Final LoL Worlds 2025 di Chengdu menyaksikan dua tim Korea bersaing dengan puncak penonton sebanyak 6,75 juta. T1 memenangkan seri tersebut 3-2 dan menjadi tim pertama dalam sejarah League of Legends yang memenangkan tiga gelar worlds berturut-turut, dengan Faker menjadi pemain pertama yang mengklaim enam kejuaraan dunia. Bot laner tim, Gumayusi, memenangkan MVP Final.

Korea, Tiongkok, dan Semua Orang Lain di LoL Esports

Sejauh ini telah ada lima belas turnamen Kejuaraan Dunia LoL, yang mencakup daftar pemenang LoL Worlds yang beragam. Di antara semua juara dunia League of Legends, tim Korea telah memenangkan 10, sementara tim Tiongkok Daratan telah memenangkan 3. Di luar prestasi itu, Taipei Assassins telah memenangkan 1 untuk Taiwan, dan Fnatic telah memenangkan 1 untuk Eropa. Amerika Utara belum memenangkan kejuaraan, dan hal yang sama berlaku untuk seluruh dunia.

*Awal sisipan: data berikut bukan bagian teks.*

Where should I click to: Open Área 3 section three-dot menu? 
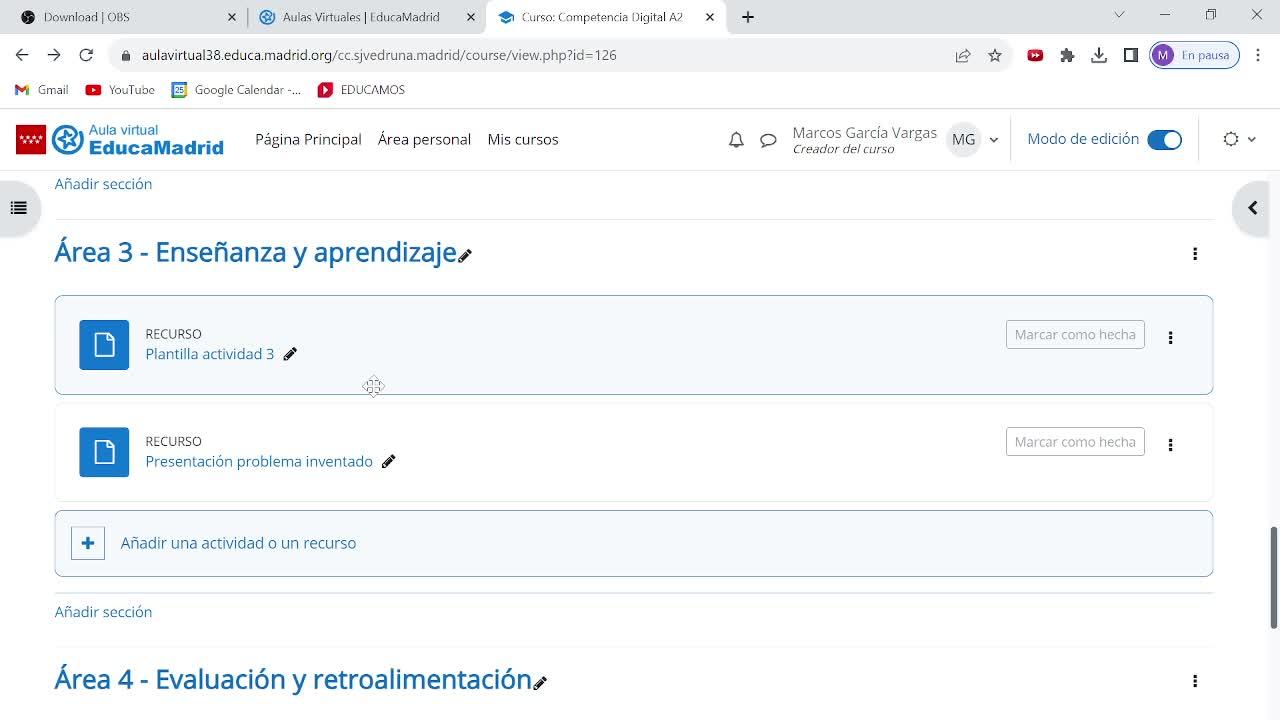1194,254
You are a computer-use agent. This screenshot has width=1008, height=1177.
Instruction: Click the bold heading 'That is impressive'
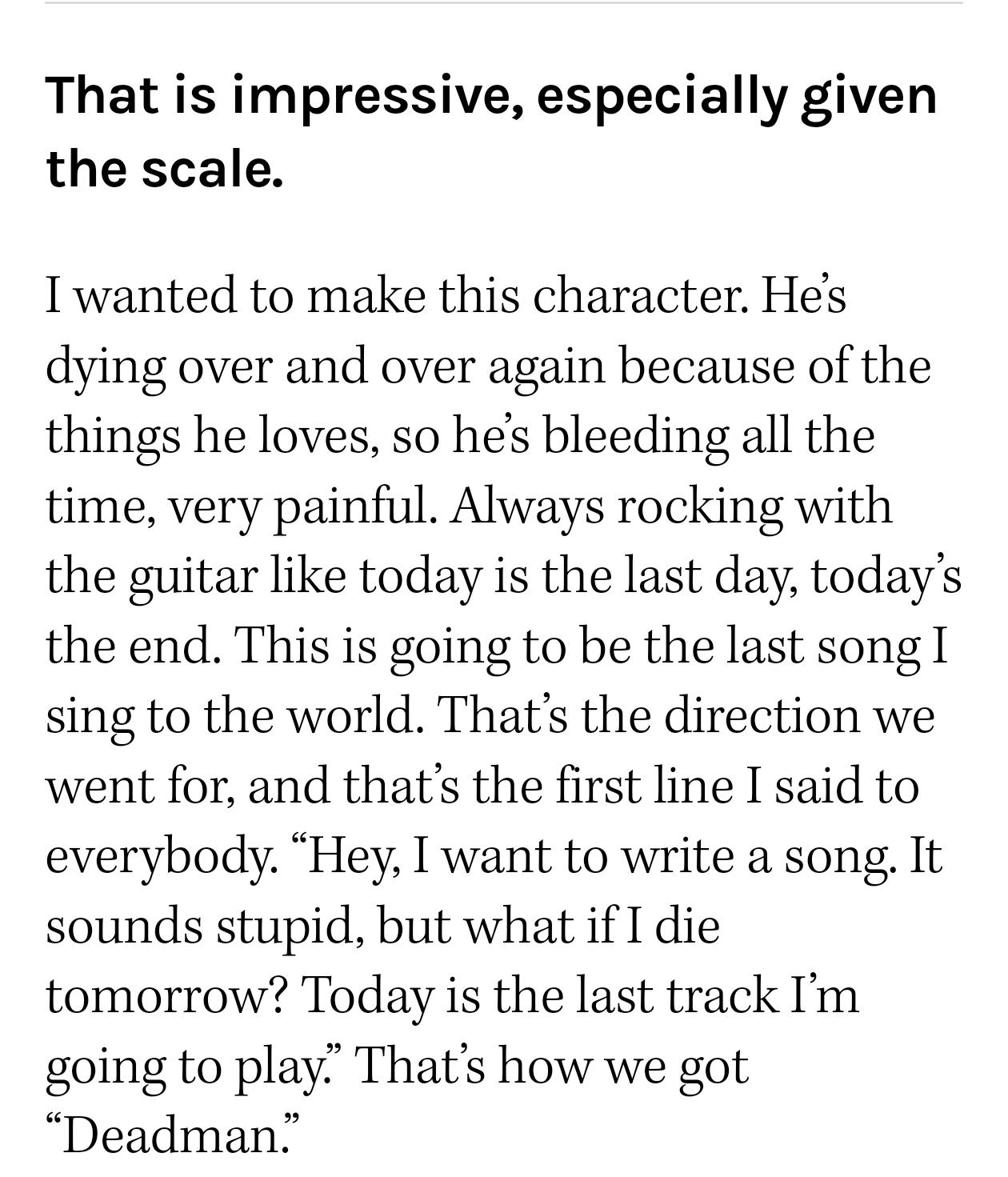click(491, 131)
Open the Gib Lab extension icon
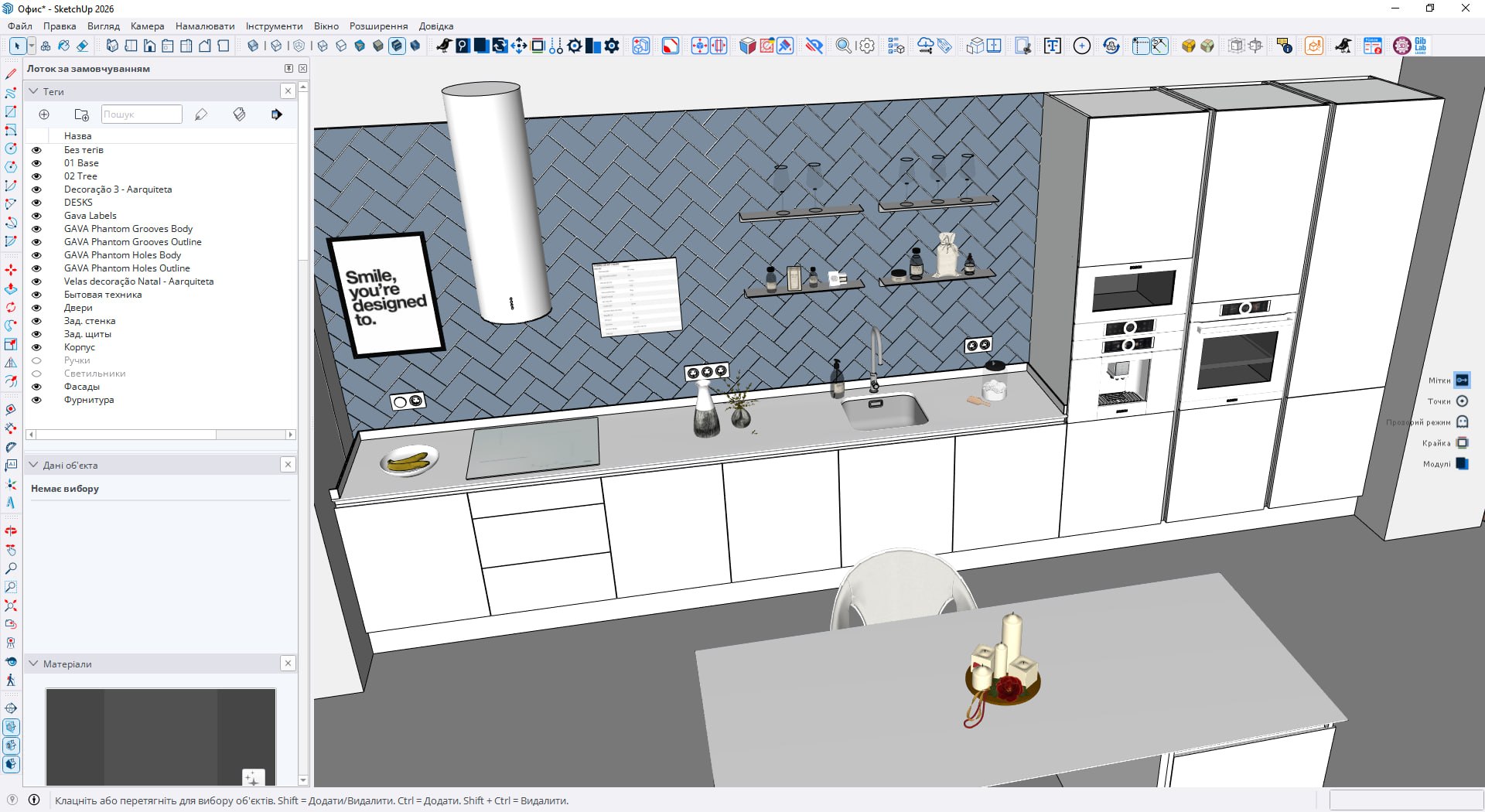The height and width of the screenshot is (812, 1485). [x=1420, y=46]
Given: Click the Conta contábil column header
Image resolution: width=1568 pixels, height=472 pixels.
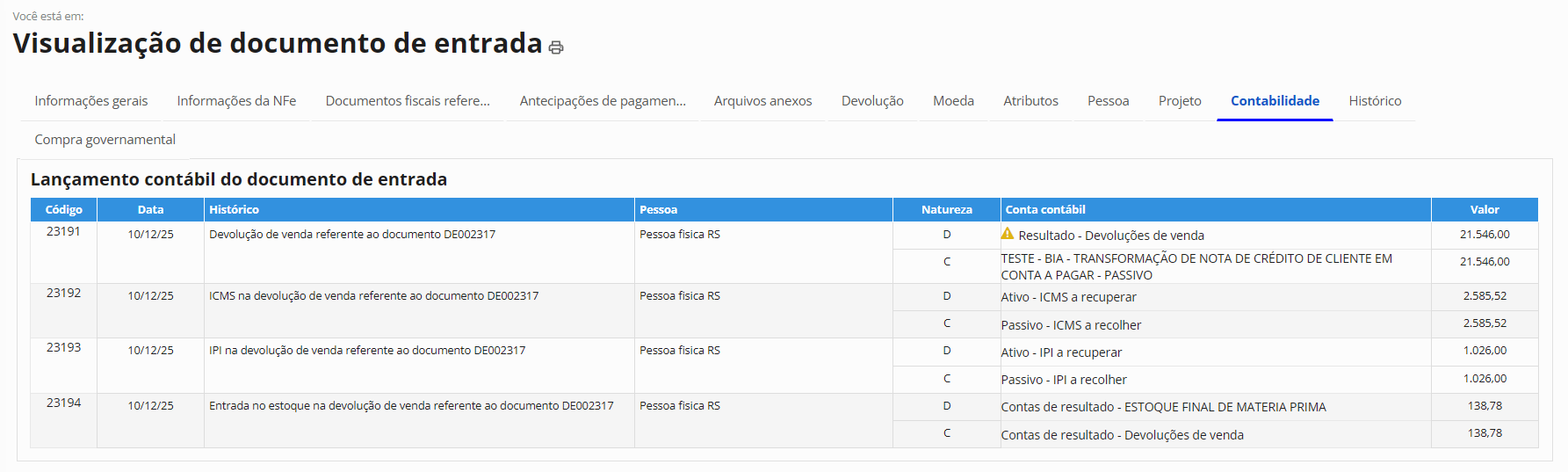Looking at the screenshot, I should coord(1045,210).
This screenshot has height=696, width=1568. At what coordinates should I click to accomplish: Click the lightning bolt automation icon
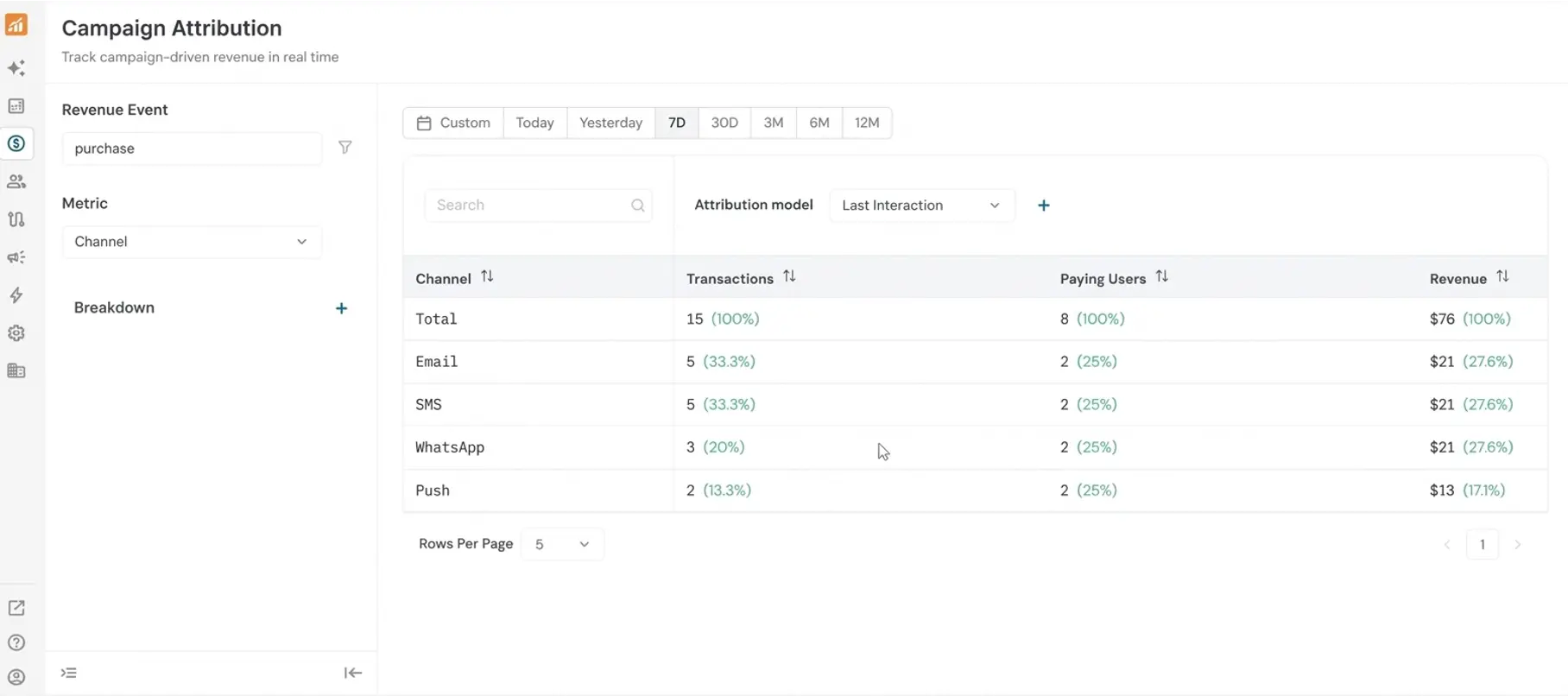(x=16, y=295)
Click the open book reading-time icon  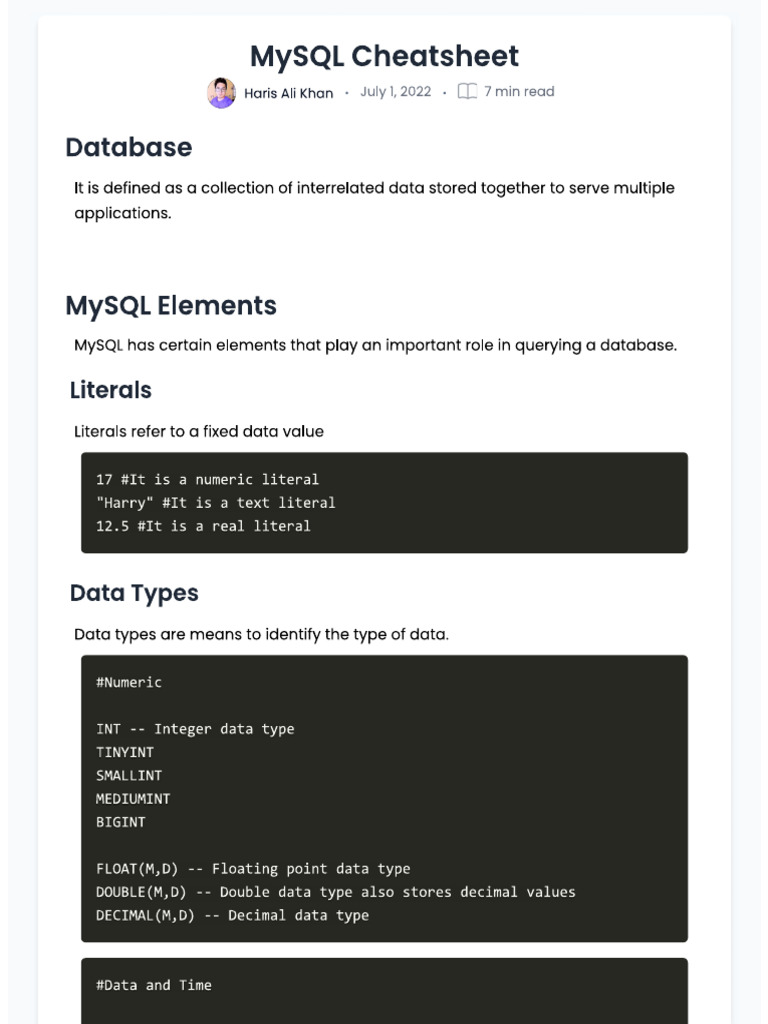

Namun, sementara T1 dan Korea adalah kelas berat yang tak terbantahkan, sejarah esports League of Legends menunjukkan bahwa tim underdog juga memiliki peluang bagus untuk menang. Tim wildcard dari Vietnam, Amerika Latin, dan PCS telah lolos, namun belum pernah mencapai final, tetapi selalu ada yang pertama untuk segalanya. Albus NoX Luna pada tahun 2016 masih menjadi yang paling dekat untuk sampai ke final di antara tim-tim dari wilayah non-utama.

League of Legends terus berkembang secara global, dan mungkin hanya masalah waktu sebelum kita melihat tim yang dapat menyaingi raksasa saat ini 10 tahun dari sekarang.